Antecipar o futuro é saber gerir o presente
Vivemos num tempo em que os acontecimentos se sucedem a uma velocidade vertiginosa. A tecnologia transforma o nosso dia a dia, o clima impõe novas urgências, a geopolítica desenha cenários imprevisíveis e basta um apagão ou uma eleição do outro lado do Atlântico para pôr em causa certezas que tínhamos como adquiridas. Neste cenário, a capacidade de antecipar desafios deixa de ser uma qualidade (rara) e passa a ser uma ferramenta essencial.
De fato, muitos dos problemas que enfrentamos – como as alterações climáticas, os desafios da inteligência artificial, a pressão sobre os serviços públicos ou o envelhecimento da população – são há muito conhecidos. A questão não reside na falta de avisos ou sinais, mas sim na nossa dificuldade em escutá-los, em saber o que fazer com eles e em agir a tempo. E as respostas tardias acarretam sempre custos económicos, sociais e humanos.
É verdade que a pressão do que temos que fazer agora deixa pouco tempo para o que teremos que fazer depois, mas as cidades que souberem investir na resiliência hoje estarão mais preparadas para fenómenos ambientais extremos futuros e as lideranças que promovem a antecipação estratégica, com equipas dedicadas à análise de tendências e cenários, adaptaram-se melhor às exigências da gestão dos desafios.

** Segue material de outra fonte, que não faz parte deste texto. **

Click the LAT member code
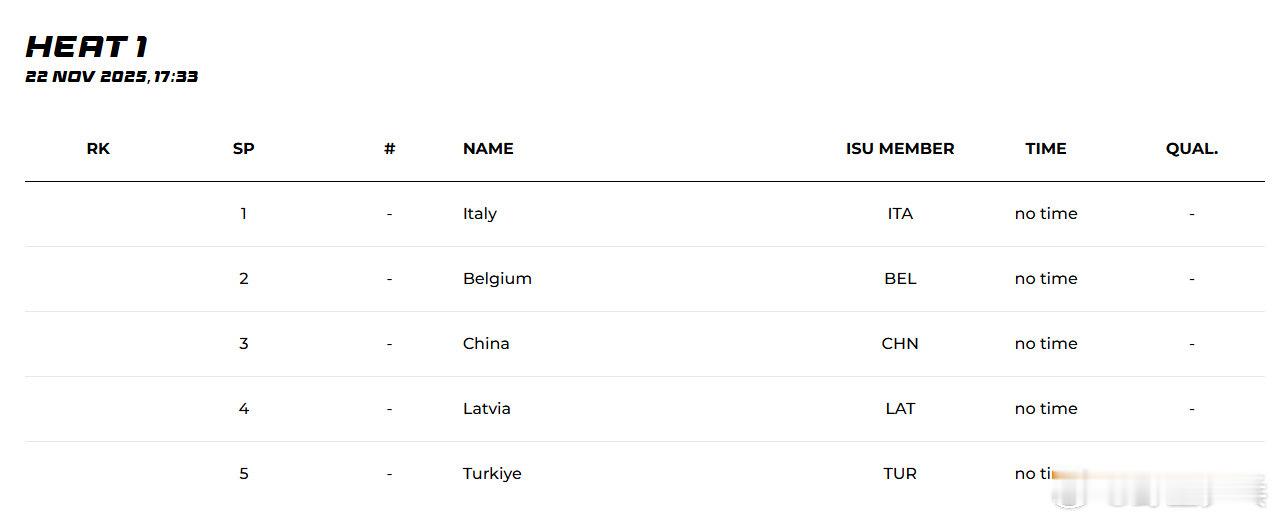Screen dimensions: 1279x522 coord(900,409)
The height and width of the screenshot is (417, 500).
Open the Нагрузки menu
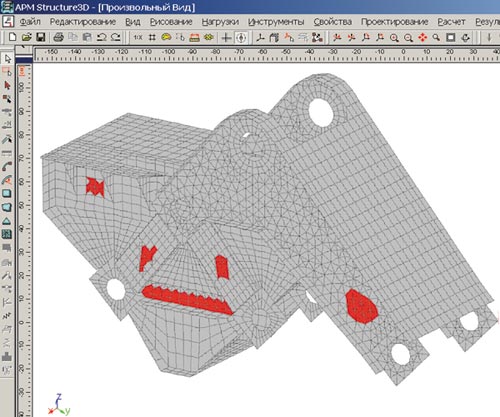220,22
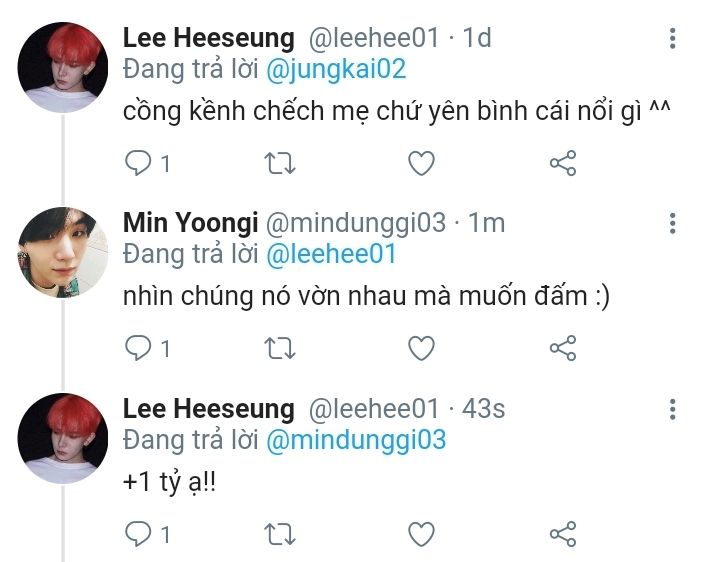
Task: Share Lee Heeseung's first tweet
Action: click(563, 163)
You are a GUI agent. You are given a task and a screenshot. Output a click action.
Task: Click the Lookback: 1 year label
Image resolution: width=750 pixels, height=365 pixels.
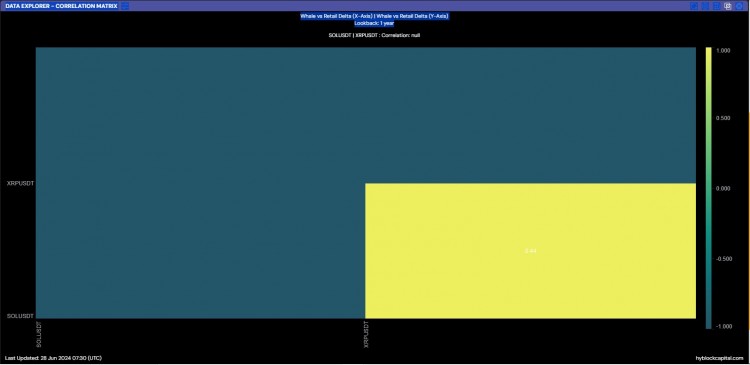pyautogui.click(x=375, y=23)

Para isso, torna-se necessário o desenvolvimento de uma nova ferramenta: a literacia do futuro. Essa competência, que deveria integrar a formação de todas as organizações e cidadãos, auxilia na compreensão da complexidade do mundo atual e na tomada de decisões mais conscientes, responsáveis e sustentáveis.
Antecipar não significa prever com exatidão. Trata-se de construir hipóteses, testar ideias, ouvir diferentes perspectivas e preparar respostas. É cultivar o pensamento de longo prazo, com base em dados, imaginação responsável e colaboração interdisciplinar, visto que os desafios do século XXI transcendem as fronteiras entre setores, áreas do conhecimento e geografias. As respostas para a crise climática, por exemplo, exigem a colaboração de cientistas, engenheiros, economistas, urbanistas, juristas e educadores. O mesmo se aplica à transformação digital, à saúde pública ou à coesão social. Pensar o futuro de forma integrada, com contribuições diversas, é um imperativo contemporâneo.

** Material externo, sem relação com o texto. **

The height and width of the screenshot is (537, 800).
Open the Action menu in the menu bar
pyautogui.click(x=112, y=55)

Portugal enfrenta desafios específicos que exigem essa capacidade de antecipação. O envelhecimento acelerado da população e a baixa natalidade exercem pressão sobre o sistema de saúde, a segurança social e o mercado de trabalho. A vulnerabilidade a fenómenos climáticos extremos, como secas prolongadas ou incêndios florestais, exige uma gestão mais integrada do território. A crescente desigualdade territorial, com a desertificação do interior e a sobrecarga das áreas metropolitanas, impõe a necessidade de modelos de desenvolvimento mais coesos e sustentáveis. Esses problemas não são novos, mas requerem novas respostas, mais ágeis e com atenção ao presente e ao futuro.
Antecipar desafios é uma forma de proteger o amanhã. Não como um exercício de adivinhação, mas como um compromisso com as gerações atuais e futuras. O futuro não acontece repentinamente, mas é construído diariamente pelas escolhas que fazemos com base no conhecimento e na capacidade de interpretar os sinais, numa responsabilidade coletiva fundamentada na ética e na solidariedade entre gerações.